Most Effective Lyme Disease Prevention Strategies

Brandon May
Published Online: Monday, July 25th, 2016
CDC researchers recently revealed the most effective strategies for preventing tick bites and Lyme disease.
 
Lyme disease is transmitted by the Ixodes scapularis, commonly referred to as the blacklegged tick. This arachnid carries a bacterium that causes Lyme disease in humans. When an individual receives a bite from an infected tick, the bacterium is transmitted to the individual and goes to work initiating the disease process.
 
Although the damaging effects of Lyme disease may not immediately present following a tick bite, that doesn’t necessarily mean the patient is immune. Often, effects occur much later, and left untreated, the disease can cause significant deleterious effects on the neurological, cardiovascular, and muscular systems of the body.
 
Drs. Lars Eisen and Marc Dolan of the CDC performed a comprehensive literature review on the efficacy of numerous Lyme disease prevention strategies. Their findings primarily focused on preventing direct exposure to the primary source of the disease: bites from blacklegged ticks.
 
The 3 most effective prevention tools and strategies outlined in the review were:
·      Protective clothing,
·      Insect repellant, and
·      Landscape management
 
According to Dr. Eisen, the key aim of the review was to provide clinicians, as well as the public, with information they need to prevent the transmission and spread of Lyme disease.
 
“The challenges are great, but we are working hard to define the best way forward to close knowledge gaps and generate the critical data needed to provide evidence that certain single or integrated methods do indeed reduce human bites by blacklegged ticks and Lyme disease,” Dr. Eisen said in a press release.
 
Tick bites often occur when a susceptible individual is out in nature, so wearing protective clothing—such as long-sleeved shirts, pants, and high socks—in high-risk natural areas may be the best choice.
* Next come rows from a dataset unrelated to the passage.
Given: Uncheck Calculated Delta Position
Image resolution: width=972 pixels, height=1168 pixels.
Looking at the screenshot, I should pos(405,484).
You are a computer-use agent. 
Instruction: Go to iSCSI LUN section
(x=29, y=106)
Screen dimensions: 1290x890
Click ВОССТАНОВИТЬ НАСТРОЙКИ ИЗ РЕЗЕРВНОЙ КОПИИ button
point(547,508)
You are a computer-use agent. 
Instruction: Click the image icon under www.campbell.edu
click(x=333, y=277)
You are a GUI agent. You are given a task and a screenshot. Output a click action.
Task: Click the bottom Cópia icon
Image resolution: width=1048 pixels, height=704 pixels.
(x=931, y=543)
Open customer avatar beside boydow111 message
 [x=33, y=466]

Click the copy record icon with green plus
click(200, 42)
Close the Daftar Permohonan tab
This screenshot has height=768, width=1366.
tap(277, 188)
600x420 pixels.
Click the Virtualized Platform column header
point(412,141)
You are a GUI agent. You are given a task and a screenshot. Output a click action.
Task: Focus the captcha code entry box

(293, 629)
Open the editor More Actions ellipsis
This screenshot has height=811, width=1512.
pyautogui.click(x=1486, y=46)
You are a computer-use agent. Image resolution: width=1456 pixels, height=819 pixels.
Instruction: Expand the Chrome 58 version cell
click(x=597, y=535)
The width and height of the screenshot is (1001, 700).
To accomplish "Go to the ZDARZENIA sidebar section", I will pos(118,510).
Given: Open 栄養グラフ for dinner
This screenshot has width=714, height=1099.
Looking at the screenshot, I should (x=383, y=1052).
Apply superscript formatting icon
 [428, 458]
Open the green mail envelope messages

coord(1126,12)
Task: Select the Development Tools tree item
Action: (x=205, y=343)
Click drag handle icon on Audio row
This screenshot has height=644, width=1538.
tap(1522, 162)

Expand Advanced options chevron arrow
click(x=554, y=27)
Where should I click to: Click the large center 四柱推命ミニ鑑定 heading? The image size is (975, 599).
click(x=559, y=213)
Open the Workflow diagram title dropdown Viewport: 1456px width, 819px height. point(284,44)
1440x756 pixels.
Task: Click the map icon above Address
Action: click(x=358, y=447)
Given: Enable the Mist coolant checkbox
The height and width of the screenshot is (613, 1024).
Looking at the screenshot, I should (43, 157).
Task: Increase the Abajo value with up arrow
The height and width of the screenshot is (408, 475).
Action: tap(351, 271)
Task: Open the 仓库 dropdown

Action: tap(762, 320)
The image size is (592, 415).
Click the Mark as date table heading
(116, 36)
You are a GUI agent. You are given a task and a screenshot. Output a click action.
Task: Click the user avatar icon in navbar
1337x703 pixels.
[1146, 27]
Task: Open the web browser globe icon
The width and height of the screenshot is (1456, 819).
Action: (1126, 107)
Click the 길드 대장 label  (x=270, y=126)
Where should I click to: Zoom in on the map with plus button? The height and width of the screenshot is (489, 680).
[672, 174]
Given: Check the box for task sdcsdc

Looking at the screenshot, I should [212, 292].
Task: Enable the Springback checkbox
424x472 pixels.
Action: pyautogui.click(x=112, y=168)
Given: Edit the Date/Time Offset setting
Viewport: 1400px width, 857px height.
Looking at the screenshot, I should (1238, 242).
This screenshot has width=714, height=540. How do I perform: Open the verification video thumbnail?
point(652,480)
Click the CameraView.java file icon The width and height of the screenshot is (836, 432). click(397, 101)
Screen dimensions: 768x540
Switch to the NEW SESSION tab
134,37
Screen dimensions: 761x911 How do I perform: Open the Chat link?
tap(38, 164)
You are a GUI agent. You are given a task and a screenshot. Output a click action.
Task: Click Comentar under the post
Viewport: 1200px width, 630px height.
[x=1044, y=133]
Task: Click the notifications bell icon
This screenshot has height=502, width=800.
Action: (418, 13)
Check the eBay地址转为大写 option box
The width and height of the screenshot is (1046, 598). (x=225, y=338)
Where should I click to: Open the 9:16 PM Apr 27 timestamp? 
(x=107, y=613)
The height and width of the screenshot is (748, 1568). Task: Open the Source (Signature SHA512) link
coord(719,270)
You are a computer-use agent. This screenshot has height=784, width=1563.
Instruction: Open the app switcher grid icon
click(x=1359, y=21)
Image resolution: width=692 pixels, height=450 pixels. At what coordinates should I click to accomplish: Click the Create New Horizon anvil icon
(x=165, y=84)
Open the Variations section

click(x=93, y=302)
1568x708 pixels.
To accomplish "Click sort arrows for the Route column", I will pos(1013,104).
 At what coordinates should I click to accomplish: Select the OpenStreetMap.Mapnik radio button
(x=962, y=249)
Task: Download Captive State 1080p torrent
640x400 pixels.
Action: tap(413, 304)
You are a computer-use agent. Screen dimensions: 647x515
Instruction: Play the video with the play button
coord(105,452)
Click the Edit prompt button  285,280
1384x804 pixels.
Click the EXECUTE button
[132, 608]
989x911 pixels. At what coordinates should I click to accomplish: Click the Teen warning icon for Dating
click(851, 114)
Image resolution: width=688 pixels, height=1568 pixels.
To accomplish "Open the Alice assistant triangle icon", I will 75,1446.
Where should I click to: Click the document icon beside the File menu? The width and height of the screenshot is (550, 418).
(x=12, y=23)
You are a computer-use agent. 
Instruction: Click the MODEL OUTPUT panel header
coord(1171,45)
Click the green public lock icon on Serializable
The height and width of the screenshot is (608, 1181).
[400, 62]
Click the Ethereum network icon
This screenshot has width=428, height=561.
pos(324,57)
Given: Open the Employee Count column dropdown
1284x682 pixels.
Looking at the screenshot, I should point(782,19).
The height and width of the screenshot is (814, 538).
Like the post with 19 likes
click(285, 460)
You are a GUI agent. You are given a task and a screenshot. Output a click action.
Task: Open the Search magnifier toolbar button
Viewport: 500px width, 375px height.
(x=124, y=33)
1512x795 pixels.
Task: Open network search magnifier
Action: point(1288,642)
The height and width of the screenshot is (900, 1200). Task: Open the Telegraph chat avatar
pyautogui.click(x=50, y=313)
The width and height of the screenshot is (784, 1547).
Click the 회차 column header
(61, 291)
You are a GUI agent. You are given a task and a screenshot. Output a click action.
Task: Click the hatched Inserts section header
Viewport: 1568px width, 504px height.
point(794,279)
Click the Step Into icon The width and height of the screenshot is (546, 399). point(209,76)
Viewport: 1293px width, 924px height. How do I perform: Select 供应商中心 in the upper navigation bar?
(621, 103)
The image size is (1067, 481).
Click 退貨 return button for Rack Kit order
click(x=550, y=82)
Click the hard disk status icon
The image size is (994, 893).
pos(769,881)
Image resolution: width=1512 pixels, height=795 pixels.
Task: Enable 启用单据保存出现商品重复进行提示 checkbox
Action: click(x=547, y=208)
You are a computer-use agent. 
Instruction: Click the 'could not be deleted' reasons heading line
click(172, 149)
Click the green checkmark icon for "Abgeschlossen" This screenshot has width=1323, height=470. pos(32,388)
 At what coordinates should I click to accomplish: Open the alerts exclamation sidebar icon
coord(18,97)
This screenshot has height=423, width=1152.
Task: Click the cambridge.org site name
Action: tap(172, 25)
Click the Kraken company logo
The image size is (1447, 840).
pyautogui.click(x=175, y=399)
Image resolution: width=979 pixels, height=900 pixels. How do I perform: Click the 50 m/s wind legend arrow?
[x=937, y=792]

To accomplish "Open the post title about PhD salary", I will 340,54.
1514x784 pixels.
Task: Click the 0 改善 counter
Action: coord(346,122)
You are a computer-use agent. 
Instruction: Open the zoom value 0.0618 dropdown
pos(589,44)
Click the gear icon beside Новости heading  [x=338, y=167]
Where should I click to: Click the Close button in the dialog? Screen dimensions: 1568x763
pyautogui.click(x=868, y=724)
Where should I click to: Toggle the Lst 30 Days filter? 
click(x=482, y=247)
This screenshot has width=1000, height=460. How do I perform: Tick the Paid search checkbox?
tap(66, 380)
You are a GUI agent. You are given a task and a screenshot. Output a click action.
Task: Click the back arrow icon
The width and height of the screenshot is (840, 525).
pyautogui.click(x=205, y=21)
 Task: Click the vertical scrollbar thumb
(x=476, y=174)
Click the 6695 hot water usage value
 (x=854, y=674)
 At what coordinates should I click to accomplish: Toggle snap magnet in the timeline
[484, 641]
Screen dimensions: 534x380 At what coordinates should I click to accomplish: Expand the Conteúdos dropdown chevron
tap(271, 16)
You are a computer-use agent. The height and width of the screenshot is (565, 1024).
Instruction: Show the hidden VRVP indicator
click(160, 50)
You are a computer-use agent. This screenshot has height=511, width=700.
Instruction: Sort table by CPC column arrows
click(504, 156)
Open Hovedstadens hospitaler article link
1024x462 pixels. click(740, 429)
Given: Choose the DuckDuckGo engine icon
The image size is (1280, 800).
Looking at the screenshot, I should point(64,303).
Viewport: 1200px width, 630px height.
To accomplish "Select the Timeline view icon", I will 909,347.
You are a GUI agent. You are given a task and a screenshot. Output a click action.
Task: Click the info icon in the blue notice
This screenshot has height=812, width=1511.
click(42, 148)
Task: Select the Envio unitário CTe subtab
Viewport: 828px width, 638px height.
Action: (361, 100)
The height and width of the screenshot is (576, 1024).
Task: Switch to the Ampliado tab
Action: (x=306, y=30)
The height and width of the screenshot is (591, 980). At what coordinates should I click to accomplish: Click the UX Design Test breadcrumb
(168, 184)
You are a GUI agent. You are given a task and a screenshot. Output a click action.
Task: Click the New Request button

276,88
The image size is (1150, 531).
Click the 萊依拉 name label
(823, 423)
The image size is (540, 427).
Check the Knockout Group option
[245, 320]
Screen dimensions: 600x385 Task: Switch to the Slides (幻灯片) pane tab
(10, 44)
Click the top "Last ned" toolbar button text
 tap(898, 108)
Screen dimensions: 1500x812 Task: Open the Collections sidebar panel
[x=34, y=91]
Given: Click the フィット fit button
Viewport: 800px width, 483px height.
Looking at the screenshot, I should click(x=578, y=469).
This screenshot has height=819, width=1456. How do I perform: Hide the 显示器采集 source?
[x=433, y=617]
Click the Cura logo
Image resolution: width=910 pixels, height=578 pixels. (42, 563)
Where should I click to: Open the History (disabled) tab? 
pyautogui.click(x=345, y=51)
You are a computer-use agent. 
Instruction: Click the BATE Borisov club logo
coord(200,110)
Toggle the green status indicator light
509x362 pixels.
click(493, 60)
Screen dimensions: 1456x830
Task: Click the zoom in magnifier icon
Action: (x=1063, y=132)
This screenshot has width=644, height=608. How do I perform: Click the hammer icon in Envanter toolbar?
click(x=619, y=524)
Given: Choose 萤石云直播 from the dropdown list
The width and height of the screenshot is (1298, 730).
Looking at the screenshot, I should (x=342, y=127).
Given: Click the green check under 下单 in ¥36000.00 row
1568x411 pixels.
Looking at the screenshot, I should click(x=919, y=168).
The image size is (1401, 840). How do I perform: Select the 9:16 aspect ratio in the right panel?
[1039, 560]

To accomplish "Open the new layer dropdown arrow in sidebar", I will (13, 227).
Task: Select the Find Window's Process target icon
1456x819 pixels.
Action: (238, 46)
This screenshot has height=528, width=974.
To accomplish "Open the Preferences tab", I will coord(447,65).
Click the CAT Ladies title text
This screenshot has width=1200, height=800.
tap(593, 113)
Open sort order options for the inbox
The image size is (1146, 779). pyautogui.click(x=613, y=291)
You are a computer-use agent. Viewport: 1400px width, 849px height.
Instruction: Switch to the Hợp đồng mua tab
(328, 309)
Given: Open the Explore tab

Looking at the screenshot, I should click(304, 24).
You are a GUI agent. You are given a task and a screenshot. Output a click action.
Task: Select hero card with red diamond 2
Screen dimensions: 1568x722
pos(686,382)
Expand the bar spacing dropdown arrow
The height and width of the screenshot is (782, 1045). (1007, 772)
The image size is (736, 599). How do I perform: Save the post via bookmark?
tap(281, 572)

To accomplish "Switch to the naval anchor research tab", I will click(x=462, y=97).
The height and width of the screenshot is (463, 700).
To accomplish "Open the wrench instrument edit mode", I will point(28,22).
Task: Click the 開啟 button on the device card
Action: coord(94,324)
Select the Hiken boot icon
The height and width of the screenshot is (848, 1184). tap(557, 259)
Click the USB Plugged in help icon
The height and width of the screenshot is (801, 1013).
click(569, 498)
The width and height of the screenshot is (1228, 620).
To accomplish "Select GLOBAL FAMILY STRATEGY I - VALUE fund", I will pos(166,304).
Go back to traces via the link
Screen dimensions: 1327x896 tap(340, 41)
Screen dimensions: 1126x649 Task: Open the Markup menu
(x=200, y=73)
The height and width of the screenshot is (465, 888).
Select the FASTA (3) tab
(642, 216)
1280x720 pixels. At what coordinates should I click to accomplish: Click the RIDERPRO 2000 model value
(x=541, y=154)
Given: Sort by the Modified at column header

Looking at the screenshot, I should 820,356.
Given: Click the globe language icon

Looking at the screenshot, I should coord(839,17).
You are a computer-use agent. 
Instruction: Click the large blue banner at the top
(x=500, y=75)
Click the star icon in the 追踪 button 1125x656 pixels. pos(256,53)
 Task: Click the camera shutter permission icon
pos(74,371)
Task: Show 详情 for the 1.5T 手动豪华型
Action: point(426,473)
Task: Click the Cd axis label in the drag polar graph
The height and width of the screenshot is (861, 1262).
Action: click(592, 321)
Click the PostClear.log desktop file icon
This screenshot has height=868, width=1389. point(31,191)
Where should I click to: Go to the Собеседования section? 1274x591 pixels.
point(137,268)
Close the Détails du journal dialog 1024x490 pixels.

Even spraying clothing items and the body with a commercial insect repellent prior to going outside can further reduce the odds of tick exposure.
 
Homeowners should strategically apply insecticides throughout the yard and around the perimeter of the home to help ward off potential Lyme disease carriers. Meanwhile, burning accumulated leaf litter may reduce the presence of ticks by nearly 80%. Additionally, deer control measures may be helpful, as these animals are common tick hosts.
 
Early detection is critical in order to prevent the occurrence and/or progression of these negative health consequences, and it is common for patients to visit retail clinics when they suspect that they’ve been bitten. If a patient comes into a retail clinic complaining of an insect bite, nurse practitioners and physician assistants should be on the lookout for the following initial symptoms:

·      Consistent headaches
·      Fever
·      Joint pain
·      Stiff neck
 
Some patients who develop Lyme disease may recover without medical intervention; however, antibiotics are often prescribed for affected patients. Nonsteroidal anti-inflammatory drugs may also be administered in an effort to mitigate pain during recovery.
 
The findings were published in the Journal of Medical Entomology.